My problem is I normally do not have that large data. Methods I have used with some success on as small data sets choke on this dataset, maybe my ram is not enough for it. I need to deal with a large dataset in MYSQL. The tables as below, contains data as large as 10gb. I need to do some a specific analysis on it.
I have two tables, table1 is as following, id is primary key, table2_id is foreign key
id date aid table2_id message
1 2014-03-19 16:21:02 121 1 login from xxxx
2 2014-03-20 14:00:32 123 2 decrease budget
3 2014-03-20 18:00:32 121 2 increase budget
4 2014-03-21 16:21:02 121 3 login from xxxx
5 2014-03-21 16:21:02 121 3 login from xxxx
6 2014-03-22 10:21:02 121 2 increase budget
table2 is a type table
id type
1 login
2 change_budget
3 search
I need to analyse the relationship between activity change_budget and other activity.
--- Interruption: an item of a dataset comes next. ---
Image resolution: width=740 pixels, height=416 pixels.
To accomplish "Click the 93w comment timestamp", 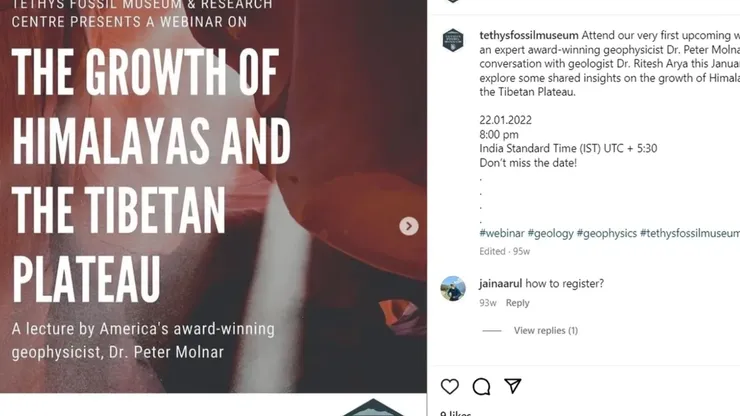I will [x=488, y=303].
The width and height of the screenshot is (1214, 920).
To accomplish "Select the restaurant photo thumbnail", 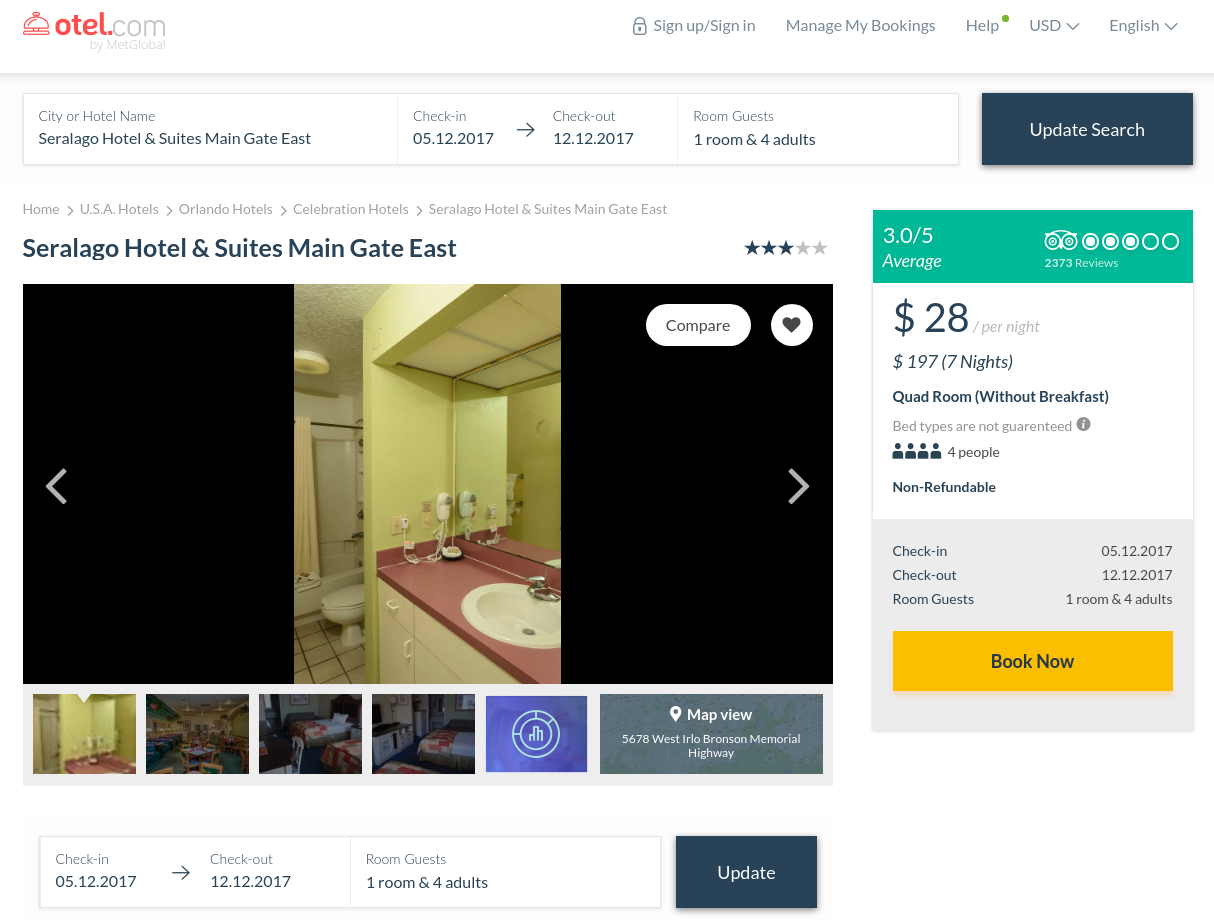I will tap(197, 734).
This is waht I have tried so far:
I try to write SQL for each time one aid change_budget, count the all other actions of this aid in the preceding 24 hours. If one aid have a change_budget at 2014-03-14 16:21:02, I need all the actions performed on this aid from 2014-03-13 16:21:02 to 2014-03-14 16:21:02. Then, grouping by the action and count the result I want should look as follows.
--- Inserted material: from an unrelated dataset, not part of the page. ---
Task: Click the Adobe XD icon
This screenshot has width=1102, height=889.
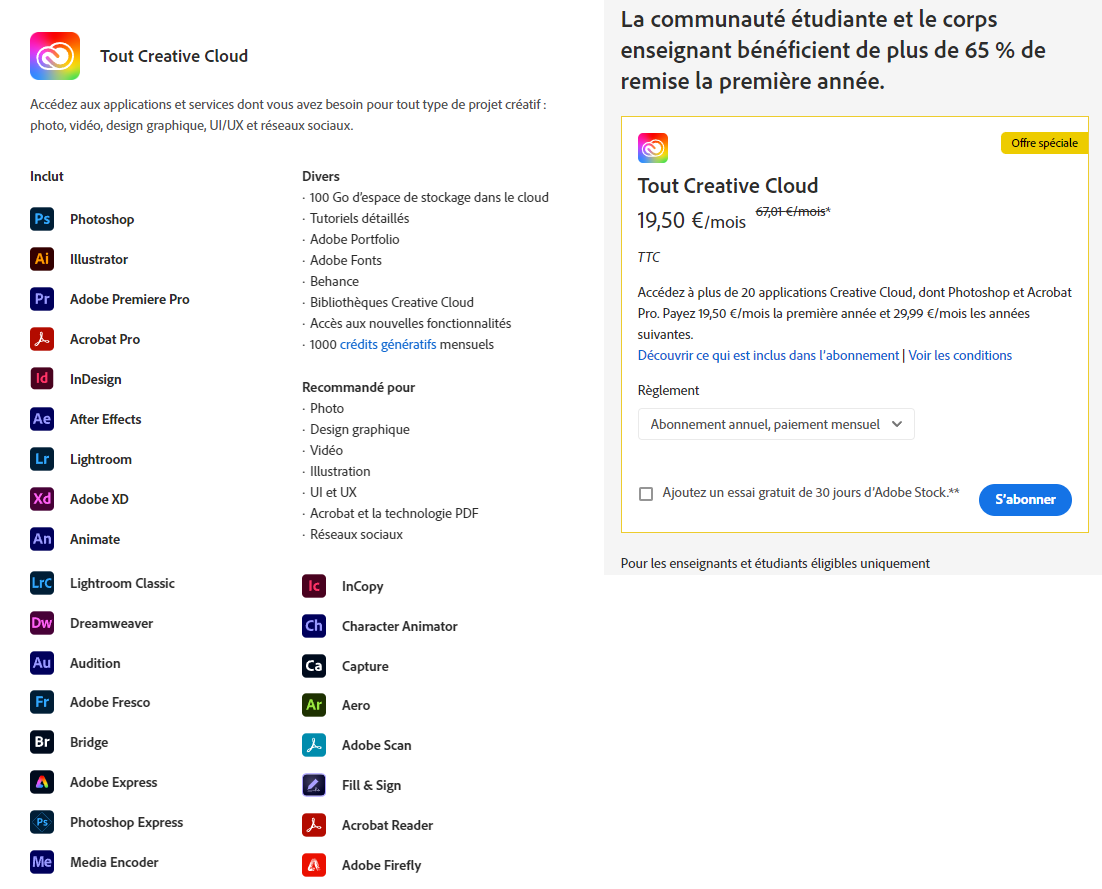Action: [x=42, y=499]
aid login search change_budget
121 1 0 1
123 0 0 -1
121 0 2 1
-1 means change_budget is decrease, 1 means increase. Other number is how many time this action of this aid has happen within one day before this aid change_budget happens.
My problem is I normally do not have that large data. If I treat it in the same way as small data, my ram is not enough for it. So I need a big data solution. Any suggestion?
Note: I have edited this question in an attempt to explain the issue better, but it still will need review from the original author to verify it states the problem correctly.